Structural effects of zinc on phosphatidylserine-containing lipid membranes: kinetic analysis of membrane reorganization†
Abstract
The interaction between metal ions and phospholipids plays an essential role in cellular signal transduction, oxidative lipid damage and other biological processes. Herein, we report fluorescence microscopy analysis of the interaction between Zn2+ on planar supported lipid bilayers (SLBs), as model membranes. The results show that Zn2+ interacts with palmitoyl oleoyl phosphatidylserine (POPS), a negatively charged phospholipid, in palmitoyl oleoyl phosphatidylcholine (POPC) SLBs, which leads to significant structural reorganization of the bilayer. Upon Zn2+ binding, the formation of bilayer stacks was observed, which led to the subsequent disruption of the membrane. The kinetics of bilayer stack formation could be described with a characteristic sigmoidal profile and a three-stage mechanism consisting of a lag phase for initial nucleation (formation of stable nuclei), a subsequent exponential phase for growth (growth of nuclei to bilayer stacks) and a final stationary phase was proposed. The lag time reduced in an exponential fashion with increasing Zn2+ concentration and the lag phase could be essentially eliminated in SLBs with high POPS content.

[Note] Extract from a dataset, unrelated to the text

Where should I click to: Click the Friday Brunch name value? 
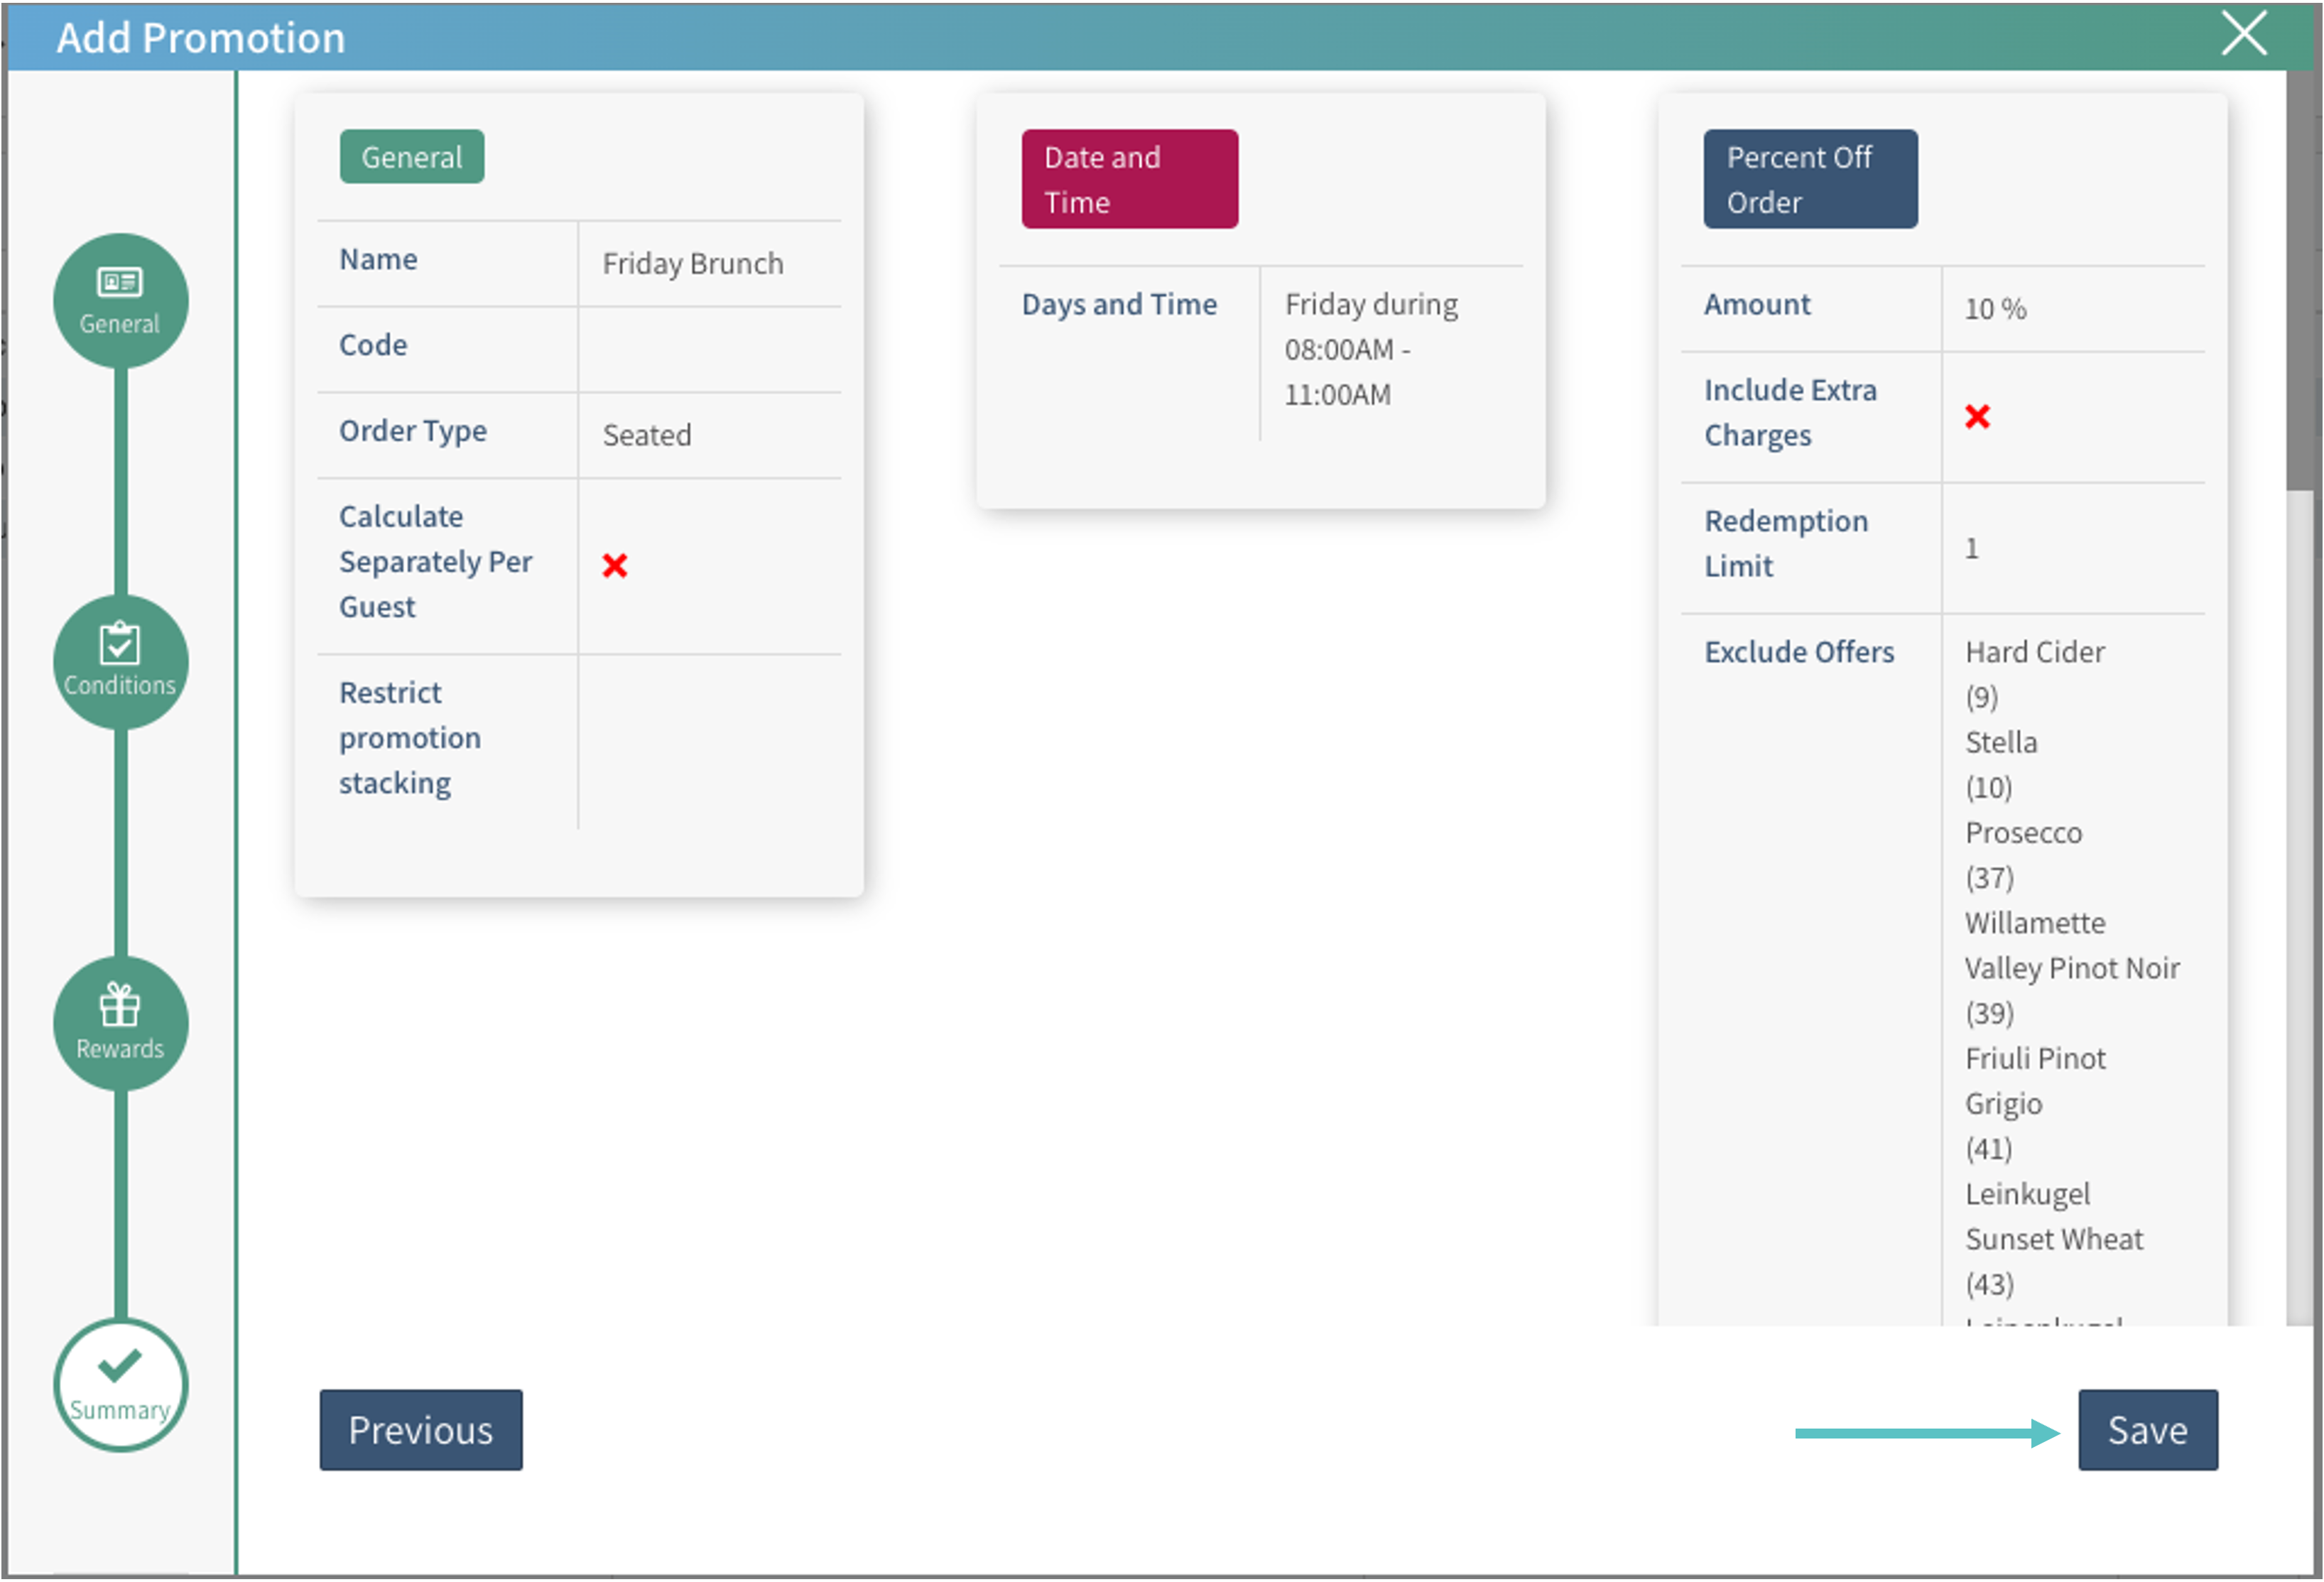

Moreover, a linear dependency of the apparent first-order rate constant for bilayer stack growth on Zn2+ concentration was established. Besides, the equilibrium dissociation constants for Zn2+-membrane interaction were calculated and the affinity between Zn2+ and SLBs increased with an increase in the POPS content in the membrane. These results have important implications in general understanding of ion-mediated malformations of cell membranes and cell fusion. Also, this work provides an interesting in vitro system for studying metal ions interacting with biomembranes.